How does this simple line undo the popular Western understanding of God?
Welcome to 50-for-50. This post is part of a collection of 50 things I’m doing involving the number 5 to celebrate my 50th trip around the sun. Over the next year, I will highlight 50 things from the Bible that have most shaped my thoughts on faith and life. You can read all 50 Bible reflections here or sign up for a full 50-for-50 weekly recaps here.
John 10 Then
As John 10 opens Jesus had just healed a man born blind and launches into his Good Shepherd discourse. As the discourse closes, the people John describes as “the Jews” hold divided opinions of him. Some think he is a demon or insane. Others find his works, especially healing a man born blind, amazing. But the lack of clarity doesn’t last long.
As John 10 continues, Jesus finds himself at the Feast of Dedication in Jerusalem, and “the Jews” again come to him, this time directly asking him if he is the Christ. Jesus response: “I and the Father are one.”
Now undivided, “the Jews” pick up stones to stone him for committing blasphemy, specifically making himself God.
The point is, that John leaves no room for ambiguity about what it means for Jesus to be one with the God he calls Father.

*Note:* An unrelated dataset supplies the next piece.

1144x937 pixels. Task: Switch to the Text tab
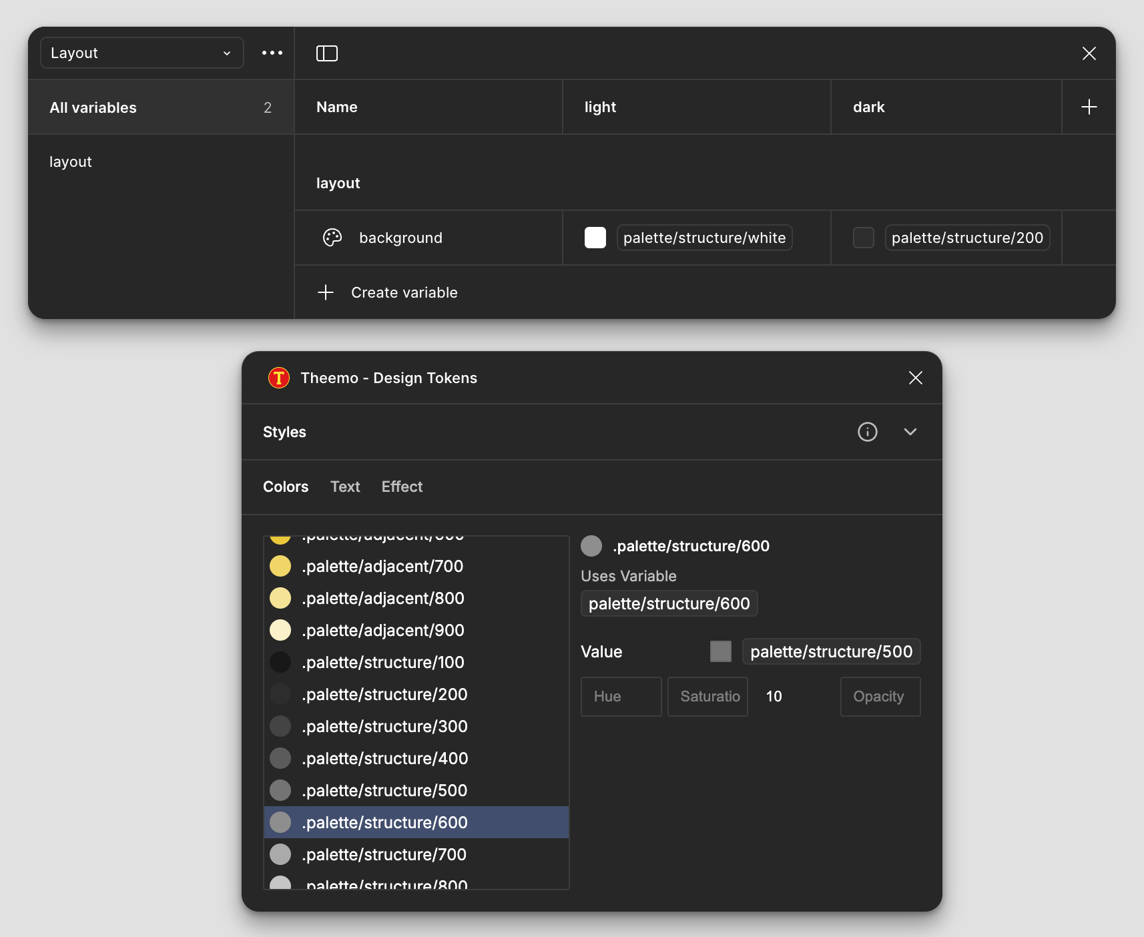[344, 487]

But John 10 isn’t the only place in the Bible that describes Jesus and the God he calls Father as one. In Colossians Paul writes:
For in Christ lives all the fullness of God in a human body.Colossians 2:9 (NLT)
The author of the letter to the Hebrews does the same:
Long ago God spoke many times and in many ways to our ancestors through the prophets. And now in these final days, he has spoken to us through his Son. God promised everything to the Son as an inheritance, and through the Son he created the universe. The Son radiates God’s own glory and expresses the very character of God, and he sustains everything by the mighty power of his command. When he had cleansed us from our sins, he sat down in the place of honor at the right hand of the majestic God in heaven.Hebrews 1:1-3 (NLT)
But how does Jesus being one with God undo the popular Western understanding of God?
The Divided Western God
When Western Christendom talks about God, it divides the identity of Jesus and the God he calls Father.
God, they say, is holy and sinful humans cannot come near a holy God. And yet Jesus doesn’t only walk in our midst but physically touches us. If Jesus and God were the same, this couldn’t happen unless Jesus wasn’t human but wearing a divine inferno-resistant suit that looked like human skin.
However, if we look at the Eastern Church, they have a unified understanding of God. I’ll let this priest explain (lots of people on YouTube do this, but as far as I can tell, he was the first):
The Root Problem In The West
What is the root problem in the West? We do not understand what it means for God to be holy.